Immunometabolism—A Field Rapidly Gaining International Recognition and Reputation

Philip Newsholme

School of Pharmacy and Biomedical Sciences, Curtin University, GPO Box U1987, Perth, Australia;

Published: 14 November 2018

Immunometabolism is a rapidly expanding field of investigation linking the disciplines of immunology and metabolism. The late Eric A. Newsholme, based in the University of Oxford, was a pioneer in the field, publishing several key papers on lymphocyte and macrophage metabolism in the early to mid-1980s [1]. Increasing interest in this area over the last decade may be linked to the obesity epidemic as it has become clear that obesity impacts the immune system and promotes inflammation, and subsequent inflammation contributes to the pathology of chronic conditions and diseases such as diabetes and cardiovascular disease. Interactions between key common (or novel) metabolites and immune cell function such as activation or inhibition of signaling pathways, expression of receptors and adhesion molecules, regulation of gene expression, activation and proliferation of specific sub-sets of lymphocytes or phagocytic cells may offer substantial therapeutic promise. It is worth quoting Benjamin Franklin the American inventor, statesman and publisher, who under the pseudonym Poor Richard wrote in his Almanac in 1737, “To lengthen thy life, lessen thy meals[2] so highlighting the fact that connections between diet and health have long been appreciated. We aim in this new journal to publish articles that describe molecular processes that impact health by changing metabolism and immune function. Several relevant research topics are described below.

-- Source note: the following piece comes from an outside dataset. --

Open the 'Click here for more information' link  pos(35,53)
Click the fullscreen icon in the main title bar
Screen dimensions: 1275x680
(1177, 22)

Nutritional imbalance is a major issue in the world-wide human population as overnutrition and undernutrition are significant public health issues. In many mammalian species, excess nutrients are converted to lipids and stored in various adipose tissue sites. During fasting and starvation, stored nutrients are metabolized to provide energy and heat to maintain vital reproductive and physiological processes.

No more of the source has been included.